(Stored data)
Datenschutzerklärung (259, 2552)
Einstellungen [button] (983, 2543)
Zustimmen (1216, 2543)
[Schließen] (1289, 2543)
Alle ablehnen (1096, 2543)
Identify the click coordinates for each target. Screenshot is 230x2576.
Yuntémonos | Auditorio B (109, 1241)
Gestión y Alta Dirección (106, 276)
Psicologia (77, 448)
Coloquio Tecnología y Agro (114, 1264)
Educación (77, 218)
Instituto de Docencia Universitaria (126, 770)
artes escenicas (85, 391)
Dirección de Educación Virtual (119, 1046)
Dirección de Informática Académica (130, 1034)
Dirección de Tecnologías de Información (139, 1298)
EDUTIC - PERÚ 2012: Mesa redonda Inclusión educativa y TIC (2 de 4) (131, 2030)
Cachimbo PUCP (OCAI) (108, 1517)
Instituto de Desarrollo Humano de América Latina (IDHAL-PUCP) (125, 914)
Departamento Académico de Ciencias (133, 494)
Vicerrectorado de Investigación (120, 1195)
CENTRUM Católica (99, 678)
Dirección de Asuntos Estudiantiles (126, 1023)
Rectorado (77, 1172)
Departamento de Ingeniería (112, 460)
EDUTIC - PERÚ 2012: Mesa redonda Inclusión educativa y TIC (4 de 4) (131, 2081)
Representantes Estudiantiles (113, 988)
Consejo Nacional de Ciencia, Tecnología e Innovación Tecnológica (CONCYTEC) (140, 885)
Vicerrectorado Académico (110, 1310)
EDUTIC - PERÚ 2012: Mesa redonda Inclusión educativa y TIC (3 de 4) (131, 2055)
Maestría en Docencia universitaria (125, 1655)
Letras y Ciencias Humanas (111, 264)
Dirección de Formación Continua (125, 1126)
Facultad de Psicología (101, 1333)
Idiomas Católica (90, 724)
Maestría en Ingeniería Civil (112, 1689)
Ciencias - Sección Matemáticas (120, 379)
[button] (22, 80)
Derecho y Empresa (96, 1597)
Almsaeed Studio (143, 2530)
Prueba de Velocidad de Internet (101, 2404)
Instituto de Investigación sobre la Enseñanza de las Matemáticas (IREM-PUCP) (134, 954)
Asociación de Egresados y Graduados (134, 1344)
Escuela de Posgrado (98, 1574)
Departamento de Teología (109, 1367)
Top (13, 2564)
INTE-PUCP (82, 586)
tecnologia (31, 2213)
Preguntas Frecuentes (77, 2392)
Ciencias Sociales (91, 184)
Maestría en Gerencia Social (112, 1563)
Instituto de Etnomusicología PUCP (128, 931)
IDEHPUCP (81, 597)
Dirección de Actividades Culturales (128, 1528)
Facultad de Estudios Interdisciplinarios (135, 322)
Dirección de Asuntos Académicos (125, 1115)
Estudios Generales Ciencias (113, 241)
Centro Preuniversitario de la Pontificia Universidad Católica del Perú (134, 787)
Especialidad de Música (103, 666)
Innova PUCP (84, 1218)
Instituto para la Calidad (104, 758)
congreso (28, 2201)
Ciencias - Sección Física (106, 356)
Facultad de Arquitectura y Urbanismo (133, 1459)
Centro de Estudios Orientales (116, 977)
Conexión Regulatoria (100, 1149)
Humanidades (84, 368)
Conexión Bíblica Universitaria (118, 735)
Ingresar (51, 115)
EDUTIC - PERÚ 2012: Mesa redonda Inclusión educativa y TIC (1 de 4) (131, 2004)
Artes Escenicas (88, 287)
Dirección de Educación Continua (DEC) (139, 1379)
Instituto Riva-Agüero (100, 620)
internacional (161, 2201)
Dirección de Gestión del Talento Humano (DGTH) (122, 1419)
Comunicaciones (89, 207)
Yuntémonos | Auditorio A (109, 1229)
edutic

#### TASK BRIEF:
Your answer should be the exact lines above from the one with "Conexión Regulatoria (100, 1149)" through the one with "Comunicaciones (89, 207)", both included, and nothing besides.

#### YOUR SOLUTION:
Conexión Regulatoria (100, 1149)
Humanidades (84, 368)
Conexión Bíblica Universitaria (118, 735)
Ingresar (51, 115)
EDUTIC - PERÚ 2012: Mesa redonda Inclusión educativa y TIC (1 de 4) (131, 2004)
Artes Escenicas (88, 287)
Dirección de Educación Continua (DEC) (139, 1379)
Instituto Riva-Agüero (100, 620)
internacional (161, 2201)
Dirección de Gestión del Talento Humano (DGTH) (122, 1419)
Comunicaciones (89, 207)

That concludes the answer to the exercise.